第13話 交流試合の前に

 澪による豊穣の悪魔追撃戦。

 譲葉が王都に赴き、何一つ処罰を下されずに戻ってきた事実。

 二つの勝利は女学院の生徒たちが二人に向ける目線をまた変化させていた。


 敬意は以前のように戻るものの、澪と譲葉が犯したタブーに対する不快感が加わった現状は、実に気まずい感情を少女らにもたらした。

 敵意のない不干渉。邪険にはされていないが遠巻きに見られている。それが澪と譲葉の次なる立ち位置だった。


「──うちとしては、狩人を目指してる人間が政治事情に踊らされてるのは不思議に思えるんやけど、現役の狩人としてはどうなん?」

「環境が大きいと考える。ここが猟友会傘下の学院と言っても、生家と密に繋がっていれば無縁ではいられないのだろう」

「ま、それはそうね。うーん、やっぱりここは中途半端やねえ」


 射撃場にどこからか運んできたベンチに腰掛けたイオはパタパタと尻尾を振りながら、自嘲も含んだ微笑を浮かべる。

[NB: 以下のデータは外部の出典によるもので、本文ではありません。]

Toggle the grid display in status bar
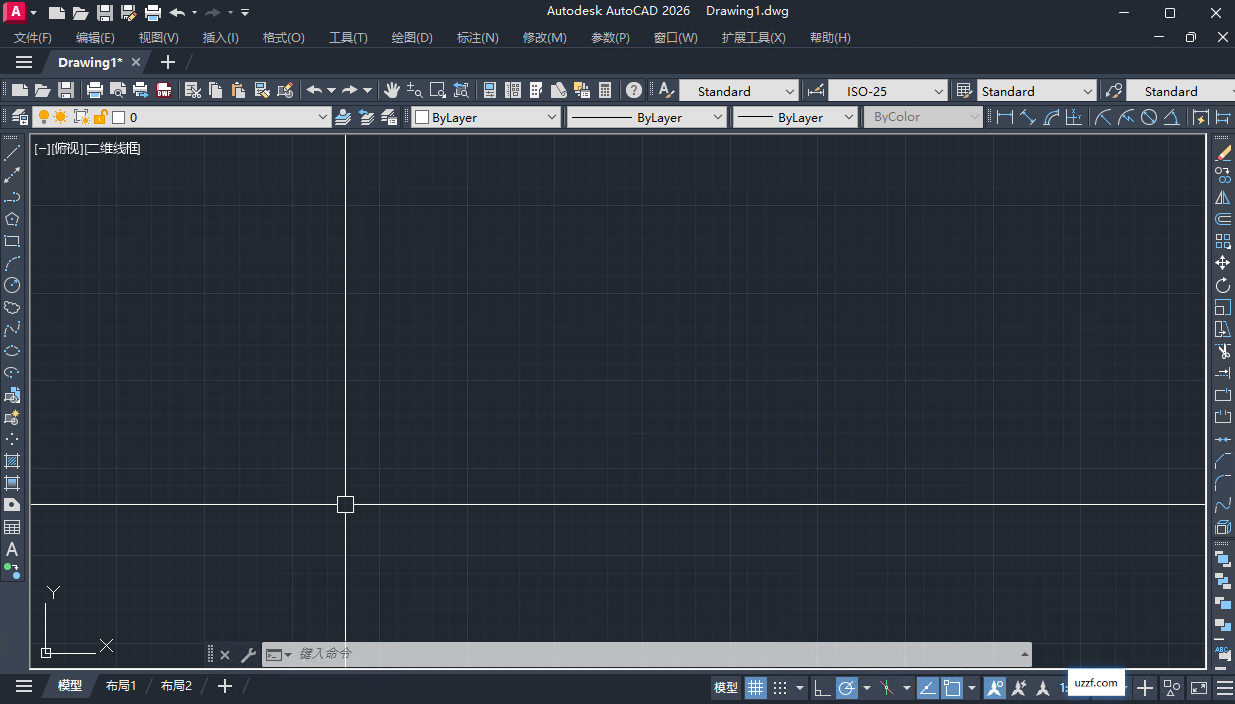The width and height of the screenshot is (1235, 704). pos(756,687)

 今や、澪が私的に会話を交わす生徒はイオ一人になっていた。

 澪としても、態度を一貫して変えずに付き合ってくれるイオの姿勢には感謝を抱いているが、同級生との関係は大丈夫なのだろうかと思わざるを得ない。


 大半が狩人の道を諦める女学院において、自分の力不足を自覚しつつも足掻き続ける。

 そんなイオの姿は澪にとって好ましく、だから観測手の役を任せたのだが、女学院という場では浮いてしまうことも理解していた。

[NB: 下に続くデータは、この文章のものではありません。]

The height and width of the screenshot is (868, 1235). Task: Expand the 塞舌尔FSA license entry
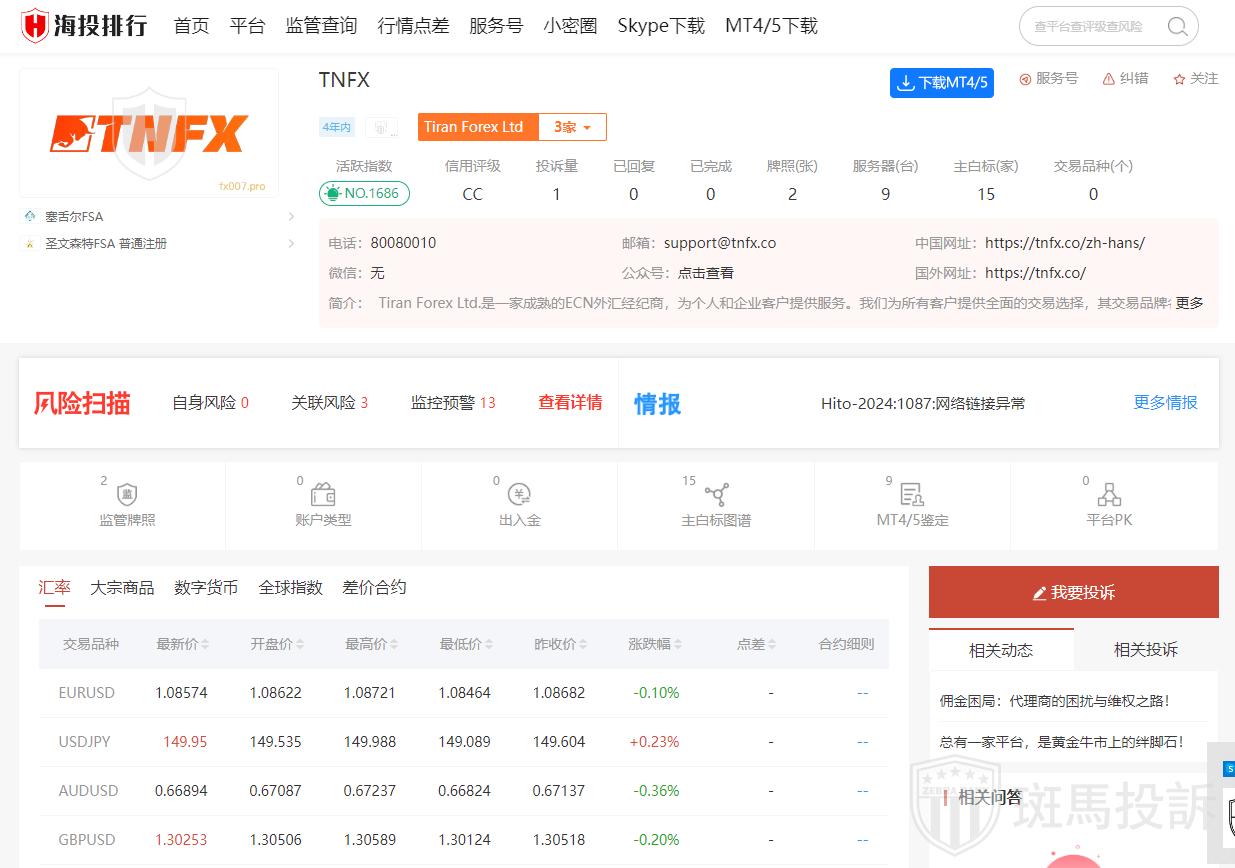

 一週間後に控えた交流試合に備え、肩慣らしをしていた澪は、撃ち尽くしたマガジンを取り外すと、拳銃をホルスターに納める。


「イオ、あなたは孤独が恐ろしくはないのか?」

「え、どしたん急に」

「私や姫と当たり前に関わってくれる生徒はあなただけだ。だが、そのせいであなたまで微妙な立ち位置になっているだろう」

「うん、まあ確かに」

「それが恐ろしくはないのかと、以前から気になっていた。だから、この機会に聞いておきたい」

「ふんふん、そういうことね」


 意外なものを見た、という顔で、イオは腕を組む。


「ちょっとびっくり。澪ったら寂しがり屋さんなんね」

「自覚はしている」


 エルダーガーデンから放逐された事実とは裏腹に、澪は常に理解者と共にあった。それはシトゥリであったり、修道院の姉妹であったり、譲葉であったり。

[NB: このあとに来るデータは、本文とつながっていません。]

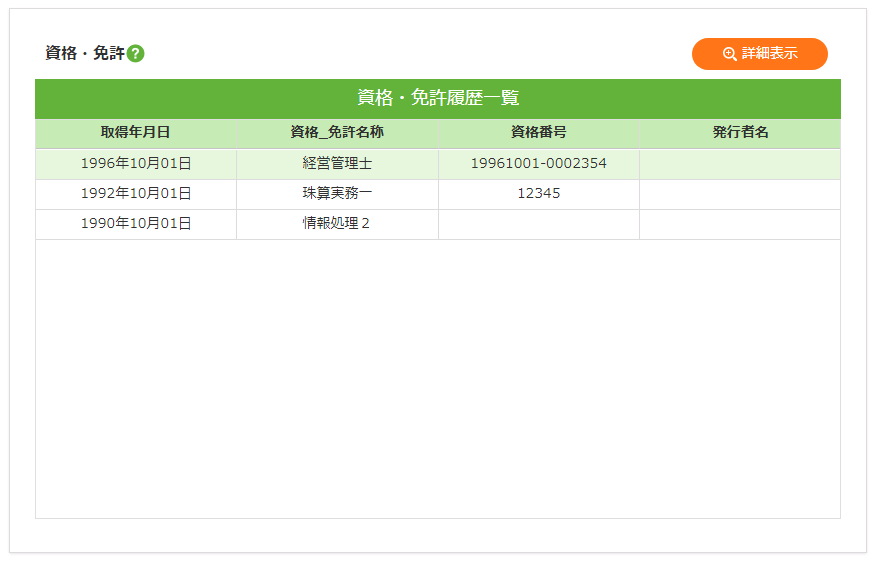Screen dimensions: 875x563
Task: Click the 資格_免許名称 column header
Action: click(x=337, y=133)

 イオ・アウラという少女と正反対の人生であることは、澪も悟っていた。


「……そうやね。うちは一人でも辛くない。ずっとそうだったから。でも、一人が辛くなりたいとはちょっと思う」

「そうか」

「そうそう。こんなうちでも、正式に観測手になれたらちょっとは変われるかなって少し期待してるんよ」


 自嘲を含まない、楽しげな笑み。澪はそうか、と呟いて、サブマシンガンを手に取った。

 動き続ける的を狙い、射撃を続けることしばし。ピロン、とイオが持つ通信端末が音を立てた。


「あ、ごめん。サイレントにするの忘れてたわ。……ん?」


 言いながらイオが画面に目を落とした瞬間、狐の耳がピンと立ち上がる。

 首が左右に傾き、尻尾はゆらめいて、イオの困惑を素直に示す。


「イオ?」

「……ちょいごめん。呼び出されたから行ってくるわ」

「そうか。承知した」


 走って射撃場から去るイオを見送る。怪訝には思えど、無理に聞き出すようなことではない。

 一人になった射撃場で銃を撃ち続ける。ピロンと、今度は澪の通信端末が音を立てた。


 今現在、連絡を取るのは譲葉が大半だ。

 今回も譲葉が相手であることを疑わず、澪は通信端末を取り出して、画面に表示されていた名前に思わず目を見開いた。


「……婆様?」




 イオはパタパタと走り、校舎の門へ向かう。

 外に用事があったわけではない。話し声が澪や譲葉の耳に絶対に入らないと確信できるまで遠く離れる必要があったからだ。

 

 ふう、と呼吸を整える。あたりを見回して、人の気配がないことを入念に確認してから、イオは通話を開始した。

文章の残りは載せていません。